Page 16 of Resisted

“Why would I want to kiss you?” she countered.

I pulled back, giving her a look of dismay. “Why would you want to kiss him?”

She giggled. “Good point.”

“Look, you can say no. I don’t give a fuck either way. But I suspect that until you know, you won’t stop bringing boys into the fucking barn.”

“Do you consider yourself a boy, Boyce?”

“I’m a fucking man by human terms.” Still a boy by shifters, but I wouldn’t say that to her.

Her tiny palm touched my face, and my body froze. I was too afraid to move, too afraid to even breathe with her skin against mine. My proposition was a fucking awful idea, I could see that now. I probably should have had the foresight to see it before I made it, but I hadn’t expected her skin against mine to feel this way. Was this even normal? Had I felt the tiny little sparks move against my skin just from touch before now?

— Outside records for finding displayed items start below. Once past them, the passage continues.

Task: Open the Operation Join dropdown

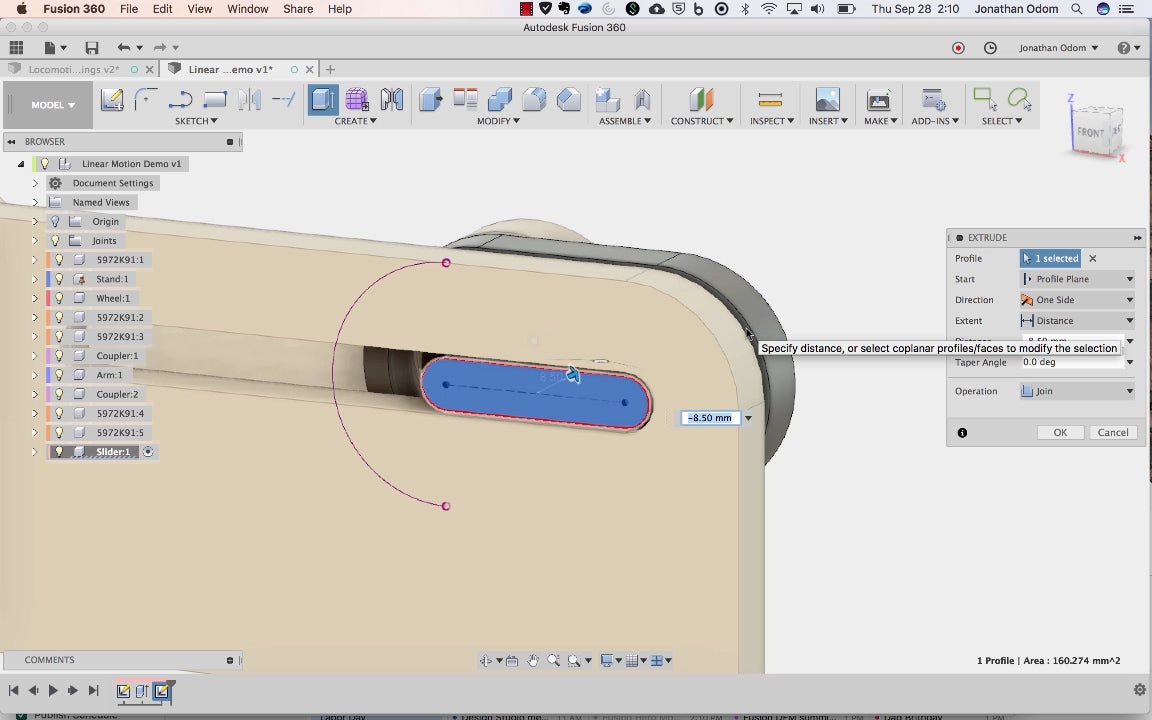Action: [1077, 392]
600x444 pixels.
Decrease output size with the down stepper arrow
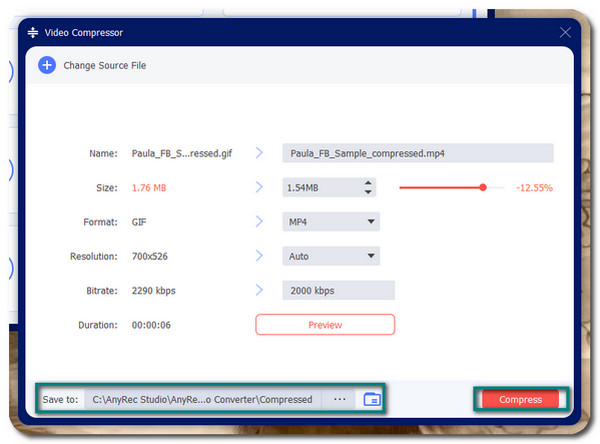pos(368,192)
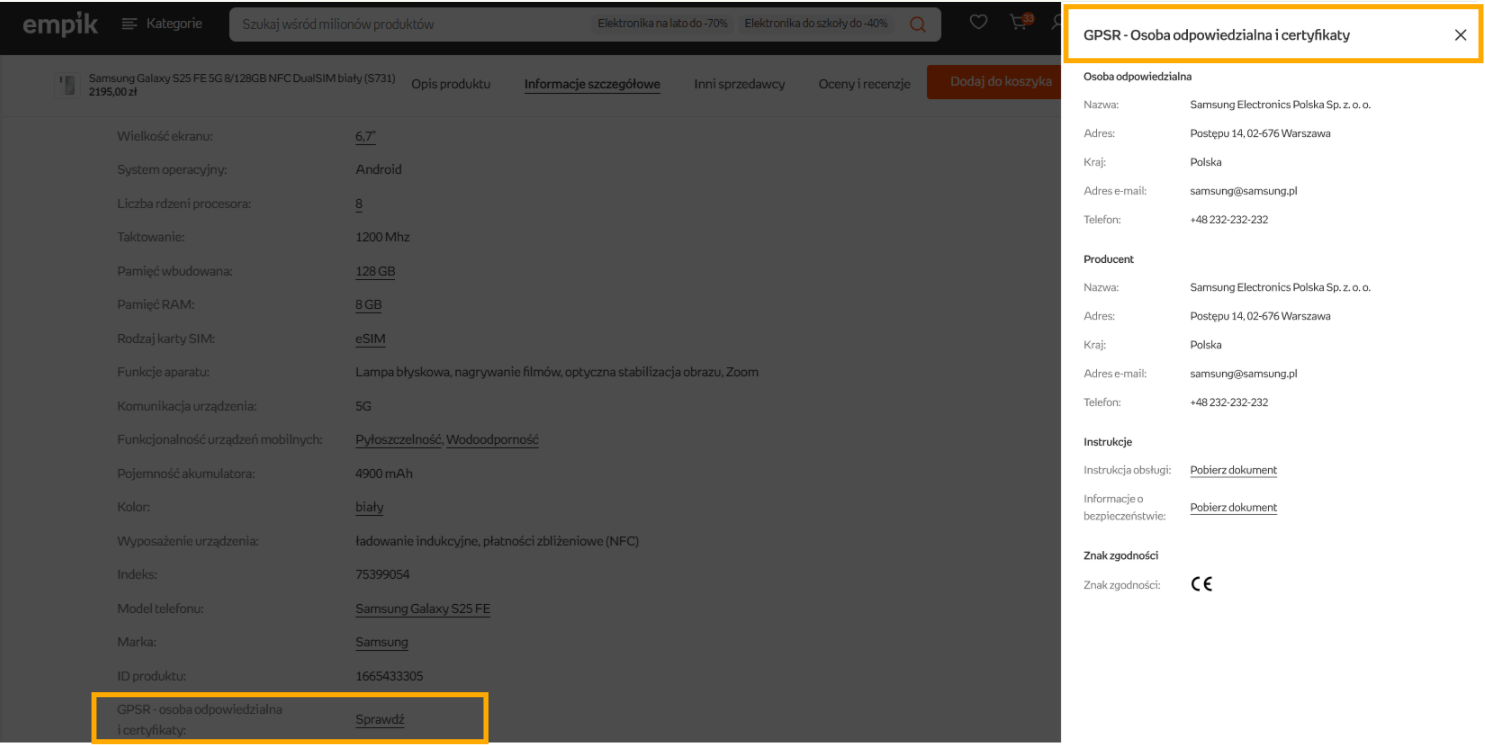This screenshot has height=745, width=1485.
Task: Open the Inni sprzedawcy tab
Action: (x=740, y=84)
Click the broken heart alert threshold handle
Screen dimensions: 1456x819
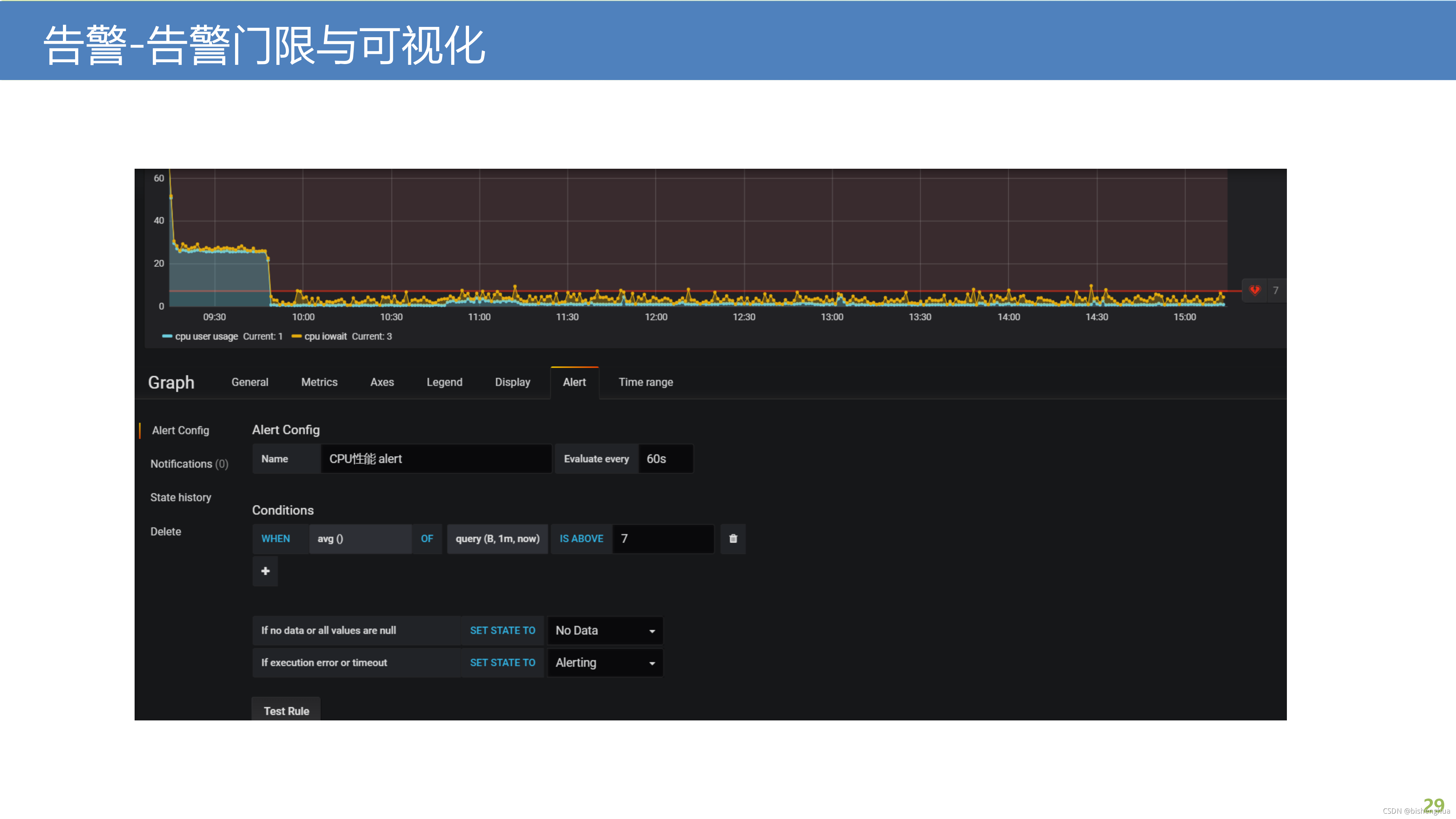1254,290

“I’ll take the deal,” she finally said breathlessly. “No more boys in the barn.”

“Good. You better—” Before I could finish my threat, before I could tell her she better keep her promise because I wasn’t even fucking around, she’d already leaned over, her lips on mine. Fuck, I didn’t move. I couldn’t. Her fucking soft lips were like silk as she slid them over mine.

This was wrong.

I should stop it.

Only I couldn’t. My hands had already found her waist and were holding her firmly. My stomach had already welcomed the crazy flips and somersaults. My mind, though seemingly completely short-circuited, knew exactly what it was doing when I leaned toward her, yanking her body against my own as I delved into the kiss.

I shouldn’t have enjoyed this, shouldn’t have wanted more, shouldn’t have hoped that this moment would last forever, but I did. I was weak and uncaring, and for this moment, I took what I wanted, what I’d never even known I desired, and I consumed her in the kiss. But a kiss like this, a kiss so utterly wrong while being so fucking right, could only lead to more, and I had to draw the line. I had to fucking push back and tell her no. Stop whatever this was before it progressed.

With all my will, I pulled away. My hands shook as I let them fall from her waist.

“I—” Fuck, I wanted to kiss her again. I wanted to hear that soft sound she made in her throat combined with a moan of my name. I pushed back, giving myself distance. “No more fucking boys in the barn, Bella. Understood?”

I grabbed the fucking extension pole and was heading toward the exit before she could even get out the faint, “Yea. I’ve got it,” that followed me out into the crisp air.

Chapter 6

SILAS

Two years later

Something was off.I could feel it. It gnawed at me from the inside out, made my skin itch, made me almost nervous. It was an odd feeling, one I hadn’t yet encountered. One that made me question everything up to this point in my life, wondering if it had been a lie this whole time. Where had this feeling come from? I couldn’t fucking figure it out, but I wanted to. I needed to get to the bottom of this scratching intensity, and I needed to do it now instead of later.

“I think I caught something,” Boyce mumbled from the backseat. “I feel sick or something.”

‘Or something’ was right. We really didn’t get sick, only rarely, and if we did, it was nothing like this. “Maybe the food was bad?”

Vince’s fingers gripped the handlebar above his seat. “Maybe. I’m feeling it too.”

“Yeah, same. I’m never letting Boyce pick the food joint again.”

A slight groan left his lips. “How was I supposed to know they would poison us?”

“The fucking rat that ran across the fucking parking lot didn’t clue you in to the questionable nature of the fucking place?” Vince winced. “I’m not sure it’s food poisoning though.”

“The rat was outside, not inside,” Boyce mumbled.

“Had to come from someplace,” Vince shot back.

My fingers gripped the steering wheel, the plastic creaking under my fingers. “I can’t deal with the two of you fuckers right now. Shut the fuck up unless you have something useful to say.”

I didn’t mean to use my alpha voice, but it happened. In unison, they both replied, “Yes, Alpha.”